| Consigne détaillée |
Renvoyez mot pour mot le passage de l'article sur l'avenir de la communauté juive qui va de « À quoi ressemblera » jusqu'à « dans un demi-siècle... » inclus.

| Extrait source |
"""

Monde Juif

À quoi ressemblera la communauté juive dans 50 ans ?

05/11/2015 | par le grand rabbin Jonathan Sacks

Plongez dans le futur et dessinez l’avenir du peuple juif dans un demi-siècle...

Scénario n°1 : Nous sommes en l’an 2050. Les Juifs ont déserté l’Europe. Il était devenu si dangereux de porter des signes religieux distinctifs ou d’exprimer publiquement son soutien à Israël qu’ils ont discrètement décidé de plier bagage. Un siècle après la Shoah, l’Europe est redevenue Judenrein. Aux États-Unis, le seul groupe significatif de Juifs sont les ultra-orthodoxes. En dehors de l’orthodoxie, les taux de mariages mixtes et de désaffiliation se sont tellement accrus que le restant de la population juive est devenu l’incarnation moderne des dix tribus perdues. En Israël, une population assiégée de toutes parts lutte avec acharnement pour sa survie. L’Iran, ayant remporté sa confrontation avec l’Occident, a utilisé sa fortune et sa légitimité nouvellement acquises pour encercler Israël avec des puissances alliées armées jusqu’aux dents, son arsenal nucléaire constituant l’ultime menace contre toute réaction décisive. De nombreux Israéliens ont quitté leur pays, sachant qu’ils pourront trouver oranges et rayons de soleil en Floride et en Californie. Après tout, arguent-ils, il est impossible d’élever des enfants sous le spectre de la terreur.

"""

| Extrait de données |
"""

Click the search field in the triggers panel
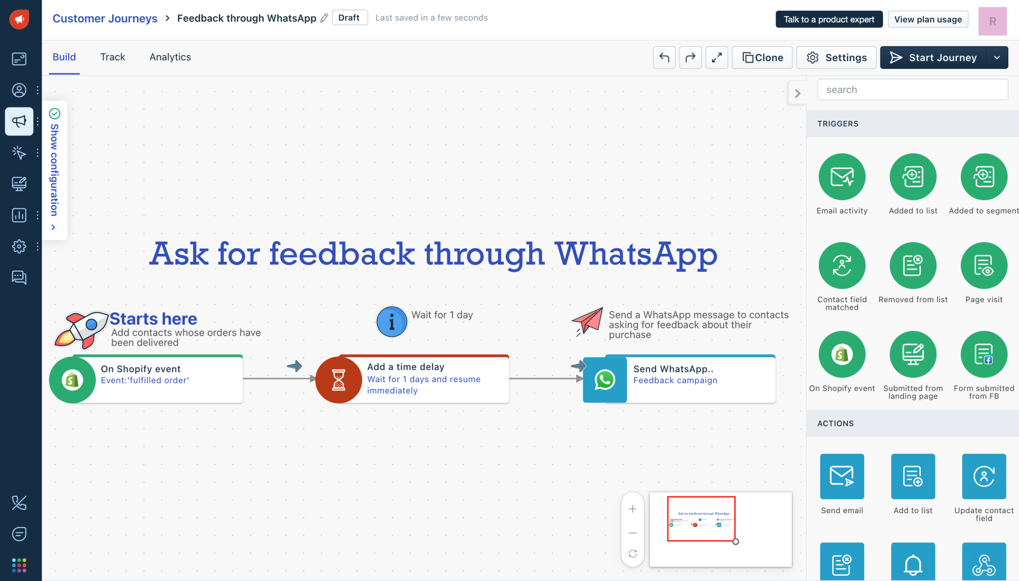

"""
"""

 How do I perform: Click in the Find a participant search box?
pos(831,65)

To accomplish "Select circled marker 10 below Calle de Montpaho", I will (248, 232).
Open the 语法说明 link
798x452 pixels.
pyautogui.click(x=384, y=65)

"""

| Résultat final |
À quoi ressemblera la communauté juive dans 50 ans ?

05/11/2015 | par le grand rabbin Jonathan Sacks

Plongez dans le futur et dessinez l’avenir du peuple juif dans un demi-siècle...